No I have a muzzy full system and no programmer! Is there one I should be looking into?


----------



## redneckrancher420 (Jul 5, 2011)

power commander, idk if its the 3 or 5 for yalls bikes. pretty sure if its a 2011 its a 5


----------



## Stimpy (Jan 26, 2012)

Sry I need to pay better attention, yes with an aftermarket exhoust and snorkels you need a programmer as you have altered the air/fuel mixture the bike is programmed for. I'd get a pc or msd. With the proper map it should fix your idling problems.

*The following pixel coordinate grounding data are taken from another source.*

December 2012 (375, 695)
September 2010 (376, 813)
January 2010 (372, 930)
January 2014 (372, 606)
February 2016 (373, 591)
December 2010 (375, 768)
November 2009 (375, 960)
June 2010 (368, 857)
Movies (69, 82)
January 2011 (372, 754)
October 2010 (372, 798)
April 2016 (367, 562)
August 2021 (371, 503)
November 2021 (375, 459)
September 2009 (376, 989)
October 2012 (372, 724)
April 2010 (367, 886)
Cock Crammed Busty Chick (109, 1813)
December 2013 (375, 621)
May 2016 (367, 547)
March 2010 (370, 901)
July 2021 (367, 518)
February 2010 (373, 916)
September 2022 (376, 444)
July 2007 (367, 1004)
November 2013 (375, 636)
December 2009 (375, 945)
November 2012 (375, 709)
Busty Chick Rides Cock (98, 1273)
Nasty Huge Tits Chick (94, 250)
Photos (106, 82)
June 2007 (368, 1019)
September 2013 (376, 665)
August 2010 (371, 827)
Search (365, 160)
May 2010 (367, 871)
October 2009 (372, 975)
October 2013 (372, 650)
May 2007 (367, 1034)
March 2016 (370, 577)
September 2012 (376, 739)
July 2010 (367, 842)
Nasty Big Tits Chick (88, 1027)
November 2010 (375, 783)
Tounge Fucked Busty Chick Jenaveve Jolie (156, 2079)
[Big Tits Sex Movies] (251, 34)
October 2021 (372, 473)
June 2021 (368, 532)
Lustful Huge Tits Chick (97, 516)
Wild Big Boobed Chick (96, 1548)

100 things to do and wasting time on tapatalk!!!


----------



## bigblackbrute (Jun 3, 2009)

Go with an msd its that best for the efi bikes

Sent from my C771 using Tapatalk 2


----------



## Coolwizard (Feb 28, 2009)

I don't think its comming thru the exaust either...
Like said above check all your seals. If the problem persist, do some test rides, ride thru holes that are deep enough to cover the seals but not the exaust, then check your oil.


----------



## tsig (Aug 31, 2011)

Any one know the part number for the rear output seal I need?


----------



## tsig (Aug 31, 2011)

I read on another thread somewhere and a guy was saying something about there being a updated seal for the rear output shaft...anyone hear of this?


----------



## walker (Apr 5, 2009)

*750i Seals* 

Front Seal (engine side): 92049-1570
Rear Seal (engine side): 92049-0095
Front Seal (differential side): 92049-1573
Rear Seal (differential side): 92049-0028
Front Diff. Axle Seal: 92049-1534


----------



## filthyredneck (Feb 10, 2010)

broncoboy said:


> I read on another thread somewhere and a guy was saying something about there being a updated seal for the rear output shaft...anyone hear of this?

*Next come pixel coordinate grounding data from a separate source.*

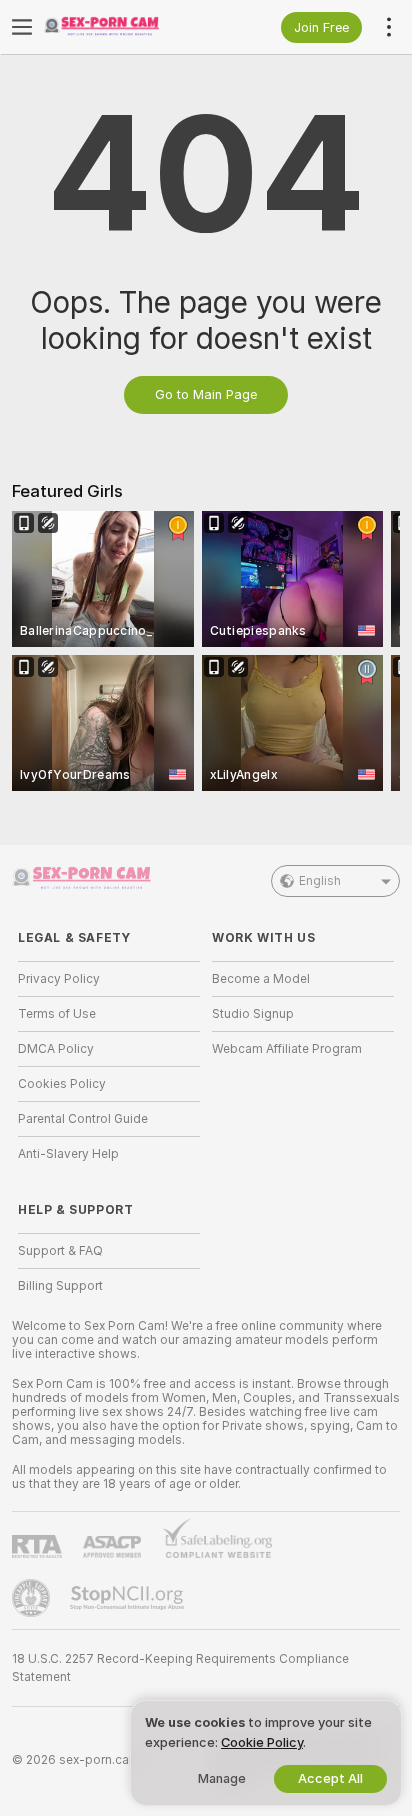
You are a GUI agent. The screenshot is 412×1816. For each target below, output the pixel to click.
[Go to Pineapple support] (33, 1598)
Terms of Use (57, 1014)
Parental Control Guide (83, 1119)
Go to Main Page (206, 394)
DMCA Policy (56, 1049)
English (320, 881)
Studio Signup (253, 1014)
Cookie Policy (262, 1742)
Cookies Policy (62, 1084)
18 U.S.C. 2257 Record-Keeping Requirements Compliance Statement (180, 1668)
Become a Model (261, 979)
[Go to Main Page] (125, 27)
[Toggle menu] (22, 27)
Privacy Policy (59, 979)
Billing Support (60, 1286)
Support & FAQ (60, 1251)
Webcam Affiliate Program (287, 1049)
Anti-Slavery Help (68, 1154)
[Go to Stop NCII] (129, 1598)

This is true. The 2012s come standard with it. I priced the stuff, ends up being a little over $200 for all the stuff to do the upgrade and after that the seals are normal cost to change as needed. (heres a borrowed pic of the updated setup)

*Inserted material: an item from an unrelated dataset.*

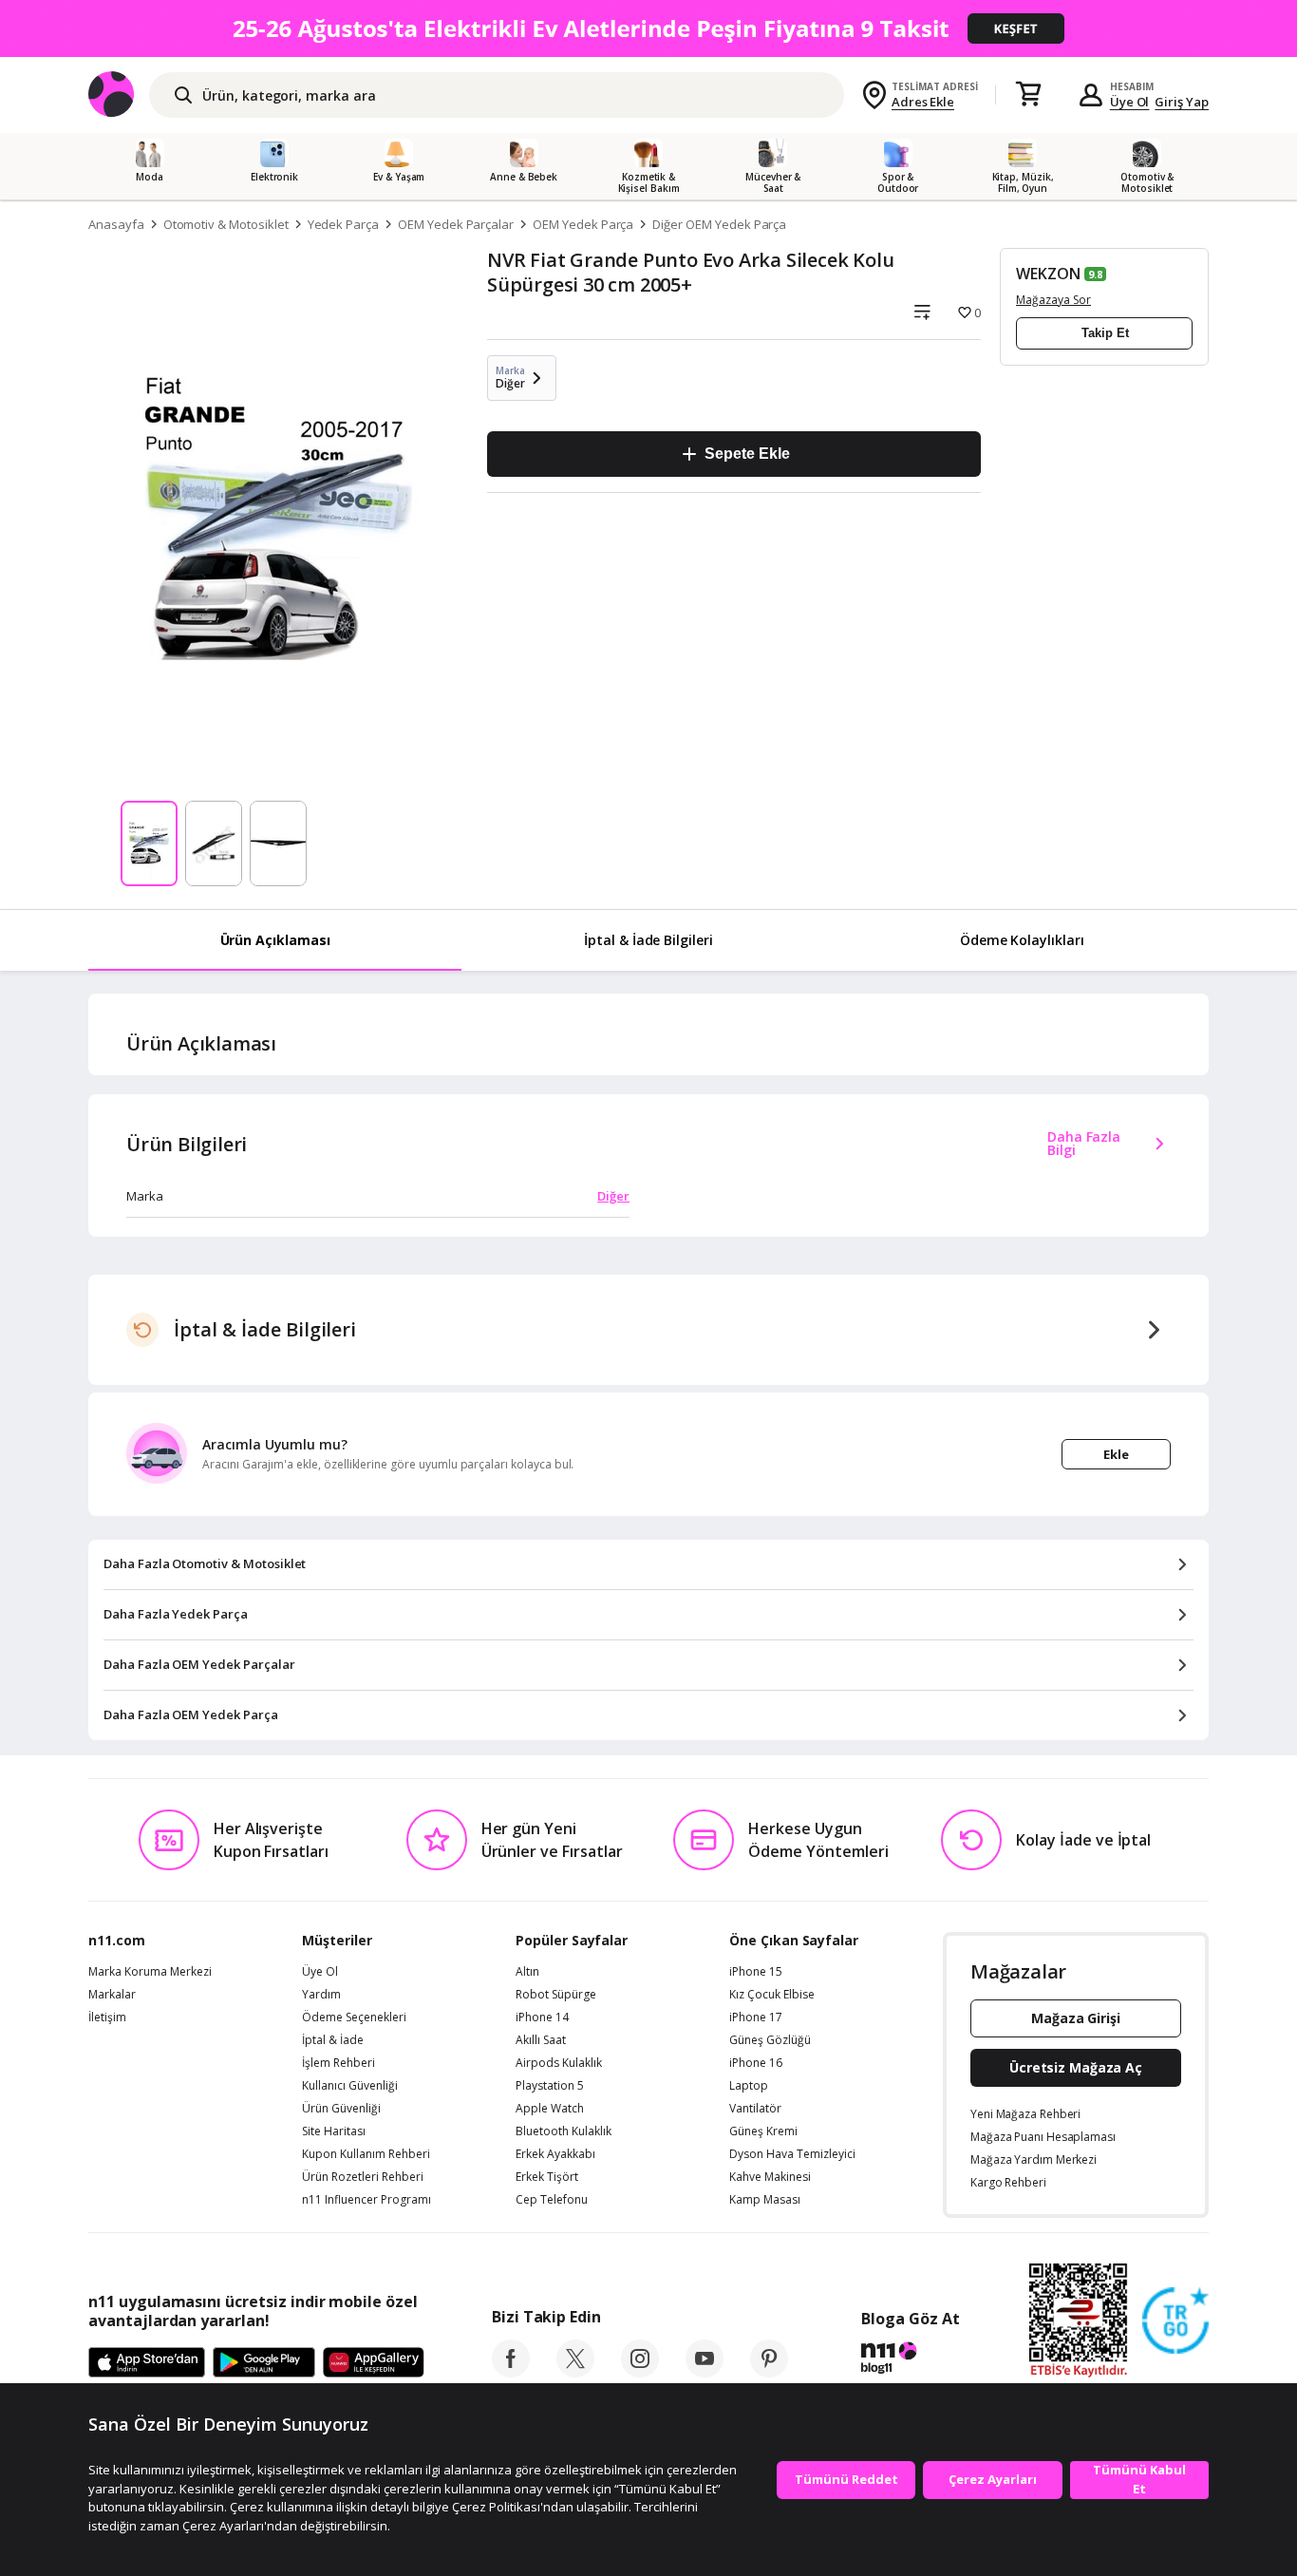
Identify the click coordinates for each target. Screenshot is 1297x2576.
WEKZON (1048, 273)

"Killing Time Using Tapatalk 2"


----------



## walker (Apr 5, 2009)

you know how many seals you could buy for 200 dollars lol. a good brute owner can change 1 in 20 minutes ..lol.. kinda like some people i know can change an axle with hand tools in the dirt drunk off jello shots in 35 minutes lol


----------



## Polaris425 (Dec 16, 2004)

walker said:


> kinda like some people i know can change an axle with hand tools in the dirt drunk off jello shots in 35 minutes lol


Now that should def. be a how to video! :rockn:


----------



## filthyredneck (Feb 10, 2010)

^Bwahahahaha! Don't forget to add.....that it was done on a total stranger's brute, just cuz I hated to see the guy throw away $100. I still argue that it was less than 35 mins, but I dunno, I was pretty toasted between the 50 or so jello shots and the 10 freakin margaritas I had already drank by that point.
I just remember hearing...."I bet I know somebody that weighs a buck 20 that can get that on the first try in just a couple mins"....haha good times


----------



## tsig (Aug 31, 2011)

So I got the seal in and then went to put my oil drain plug back in and I noticed the crush washer was switched on to the threads of the plug a bit I decieded to put it in the to see if it would still work still and when I was threading it in right about at the point it was gonna start getting tight it just kept threading????? Help I donno what's going on?


----------



## filthyredneck (Feb 10, 2010)

Hate to say it, but sounds like it may have stripped out on ya. Do a search, I know we've seen that problem several times on here....most guys used a self tapping drain plug from what I recall.


----------



## walker (Apr 5, 2009)

Go to your local parts store and get a self tapping drain plug. And go own about your business


----------



## tsig (Aug 31, 2011)

Okay do you think napa would have self tapping drain plugs?


----------



## tsig (Aug 31, 2011)

Well thanks a million guys I finally got her put back together and ready to ride for tomorrow!!! Couldn't have did it with out the help that's for sure!


----------